I pm: diritti non calpestabili. «La tutela dei diritti fondamentali non può essere calpestata sulla base soltanto del diritto d'impresa. Non si tratta di un problema di libertà, ma di responsabilità» hanno sostenuto i pm di Milano Alfredo Robledo e Francesco Cajani nel corso della loro requisitoria. Secondo i pm, Google avrebbe avuto il dovere di «lanciare un sevizio responsabile, che non può calpestare i diritti fondamentali». Google, secondo i pm, ha infatti tutto il diritto di fare impresa e di guadagnare, ma deve farlo in modo responsabile.
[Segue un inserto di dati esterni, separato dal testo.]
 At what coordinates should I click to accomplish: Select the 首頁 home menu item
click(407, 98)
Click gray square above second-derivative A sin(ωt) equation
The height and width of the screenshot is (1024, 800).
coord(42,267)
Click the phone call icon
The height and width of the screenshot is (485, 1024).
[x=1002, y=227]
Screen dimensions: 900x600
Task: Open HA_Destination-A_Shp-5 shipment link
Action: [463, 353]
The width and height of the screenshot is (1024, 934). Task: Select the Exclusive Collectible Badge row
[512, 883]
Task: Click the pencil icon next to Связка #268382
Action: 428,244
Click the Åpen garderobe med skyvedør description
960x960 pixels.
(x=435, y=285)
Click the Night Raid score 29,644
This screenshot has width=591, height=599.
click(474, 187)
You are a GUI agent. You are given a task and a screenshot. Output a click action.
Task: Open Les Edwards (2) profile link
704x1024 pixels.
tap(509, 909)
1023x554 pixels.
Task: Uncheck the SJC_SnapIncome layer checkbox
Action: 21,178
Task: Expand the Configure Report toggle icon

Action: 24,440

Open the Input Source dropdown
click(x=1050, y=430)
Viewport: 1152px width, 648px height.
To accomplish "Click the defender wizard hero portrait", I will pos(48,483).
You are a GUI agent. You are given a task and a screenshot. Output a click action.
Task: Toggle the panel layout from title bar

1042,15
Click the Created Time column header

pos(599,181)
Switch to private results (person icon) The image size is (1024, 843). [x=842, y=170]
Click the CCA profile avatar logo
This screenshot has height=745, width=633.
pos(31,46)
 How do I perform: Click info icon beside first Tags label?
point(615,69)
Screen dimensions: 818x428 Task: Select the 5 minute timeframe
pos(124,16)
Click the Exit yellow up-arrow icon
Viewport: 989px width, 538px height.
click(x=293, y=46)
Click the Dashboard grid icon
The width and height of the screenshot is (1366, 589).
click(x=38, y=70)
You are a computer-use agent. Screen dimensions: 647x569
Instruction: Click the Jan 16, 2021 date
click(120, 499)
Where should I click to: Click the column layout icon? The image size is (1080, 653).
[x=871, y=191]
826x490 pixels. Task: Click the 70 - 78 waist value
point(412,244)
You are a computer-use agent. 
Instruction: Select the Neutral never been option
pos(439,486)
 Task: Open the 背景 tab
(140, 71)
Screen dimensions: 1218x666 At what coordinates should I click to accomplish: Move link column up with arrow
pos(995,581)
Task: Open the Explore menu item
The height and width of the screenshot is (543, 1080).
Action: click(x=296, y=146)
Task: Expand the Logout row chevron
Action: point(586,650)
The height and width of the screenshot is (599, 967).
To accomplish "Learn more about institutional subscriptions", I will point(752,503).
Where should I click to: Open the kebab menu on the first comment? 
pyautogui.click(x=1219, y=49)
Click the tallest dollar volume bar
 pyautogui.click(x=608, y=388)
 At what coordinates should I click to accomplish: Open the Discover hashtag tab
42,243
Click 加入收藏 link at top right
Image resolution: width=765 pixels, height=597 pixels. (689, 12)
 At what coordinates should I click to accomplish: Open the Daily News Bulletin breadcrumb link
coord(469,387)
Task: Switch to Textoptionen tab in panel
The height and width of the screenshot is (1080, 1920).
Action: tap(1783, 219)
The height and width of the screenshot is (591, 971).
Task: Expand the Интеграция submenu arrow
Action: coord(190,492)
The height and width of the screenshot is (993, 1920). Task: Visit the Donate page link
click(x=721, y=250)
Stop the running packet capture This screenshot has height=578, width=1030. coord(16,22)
«I filtri Google li mette solo se vi è spazio di guadagno»: è uno dei passaggi della requisitoria del procuratore aggiunto di Milano, Alfredo Robledo, e del pm Francesco Cajani. I magistrati, articolando le loro richieste, hanno anche parlato del fatto che Google «ha accettato di aprire un motore di ricerca censurato in Cina. Che è un pò come dire che si è contrari alla pena di morte, ma sul taglio della mano è invece possibile accordarsi. I filtri Google li mette solo se vi è spazio di guadagno. I controlli da parte di Google sul video al centro di questo processo potevano essere ragionevolmente e responsabilmente fatti. Il tema del processo non è nella libertà della rete, ma se esiste o meno una zona franca di non applicabilità della normativa a protezione dei dati personali».
Il Comune di Milano chiede 300mila euro. Il Comune di Milano, parte civile nel processo, ha chiesto un risarcimento di 300mila euro: 150mila per danni patrimoniali e 150mila per danni morali. L'associazione "Vividown', che nel video viene insultata, si rimette invece alla valutazione del giudice della IV sezione penale Oscar Magi per quanto riguarda l'entità dell'eventuale risarcimento. La prossima udienza, dedicata alle difese degli imputati, è fissata per il 16 dicembre, mentre la sentenza è prevista per gennaio in data da definirsi.
«L'azione di Google è pienamente legittima - hanno sostenuto i legali di Google - Nella pur articolata requisitoria sono stati trattati temi strettamente giuridici che rendono l'azione di Google legittima in confronto al diritto italiano». Per i legali di Google quella fatta dalla Procura di Milano «è stata una analisi parziale dei fatti», soprattutto per quanto riguarda l'analisi «di quanto accaduto dopo i fatti contestati e che quindi non hanno nulla a che vedere con i capi di imputazione». Di coseguenza, hanno proseguito gli avvocati della difesa, tali fatti «non hanno nulla a che vedere con i capi di imputazione, pervenendo a conclusioni infondate e a una richiesta di condanna basata su una responsabilità oggettiva che nulla ha a che vedere con i fatti contestati». Per questo motivo, hanno concluso, «siamo convinti che riportando il giudice alle contestazioni emergerà l'insussistenza del reato e della richiesta della condanna».